Etwas zerknirscht bestätigt Zweiter Bürgermeister Martin Wagner (CSU), ebenfalls Mitglied im Bauausschuss, diesen Sachverhalt: "Es ist in der Tat so, dass wir zuständig sind." Dass diese Tatsache niemandem im Ausschuss geläufig war, erklärt Wagner damit, dass die Übernahme des Lifts schon so lange zurückliegt. Er versichert aber, dass ungeachtet dieser Erinnerungslücke der Ausschussmitglieder der Aufzug in den vergangenen drei Jahrzehnten stets vom gemeindlichen Gebäudemanagement gewartet wurde.
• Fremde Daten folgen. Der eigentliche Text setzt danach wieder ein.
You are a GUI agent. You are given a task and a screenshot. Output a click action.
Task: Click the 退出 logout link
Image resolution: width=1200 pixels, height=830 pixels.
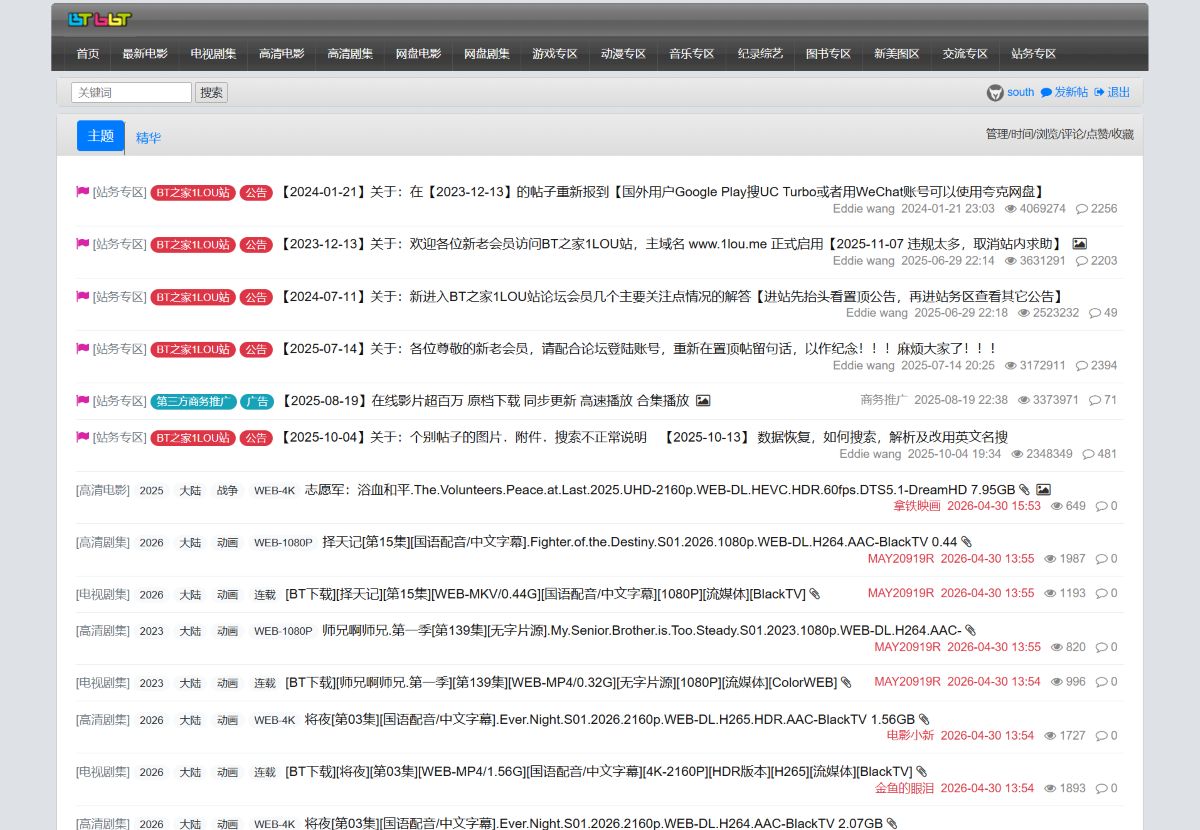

Auch mit dem aktuellen Problem des Lifts sei die Abteilung bereits befasst, so Wagner. Konkret gehe es um Vandalismus: Offenbar wurde die Tür der Fahrstuhlkabine von Unbekannten durch Tritte oder Schläge so beschädigt, dass sie sich immer wieder verkeilt. Dies habe zur Folge, "dass der Aufzug mal geht und mal nicht." Schon mehrmals mussten darum eingeschlossene Passagiere aus dem Lift befreit werden. Eine neue Tür sei auch bereits bestellt, so Wagner. Weil der Aufzug aber nicht mehr der Jüngste sei, müssten Ersatzteile extra angefertigt werden, weshalb die Reparatur noch etwas dauern werde.

Zumindest über das Vandalismusproblem konnte die Verwaltung den Bauausschuss korrekt aufklären. Bürgermeister Reitsberger beklagte, dass es immer wieder Leute gebe, "die rütteln und schütteln so lange an dem Aufzug herum, bis er stehen bleibt." Herbert Uhl (FW) und Maria Wirnitzer (SPD) sprachen sich daraufhin für eine Videoüberwachung in der Unterführung aus - was die Verwaltung aber mit dem Hinweis, die Unterführung sei Bahngrund, für nicht machbar erklärte.

Doch auch im Lichte der Erkenntnis, dass nicht nur der Lift sondern auch die Unterführung Eigentum der Gemeinde ist, bleibe der Einbau von Videokameras schwierig, sagt Wagner. Denn diese könnten theoretisch in der Unterführung aufgestellt werden, aber auch nur dann, wenn die Bahn dem ausdrücklich zustimme. Man versuche seitens der Gemeinde zwar, gegen Randalierer vorzugehen, sagt Wagner. Dafür gibt es auch einen Sicherheitsdienst, der unter anderem die Bahnstationen kontrolliert. Erwischt hätten die Wachleute bisher aber noch keinen der Aufzugs-Vandalen. Diese könnten sich im Übrigen auch einer Video-Überwachung des Fußgängertunnels leicht entziehen, die müsste nämlich enden, sobald der Lift den Bahnsteig erreicht. Denn dort könne die Gemeinde auf keinen Fall Kameras installieren, so Wagner. "Das ist hundertprozentiger Bahngelände." Wirklich.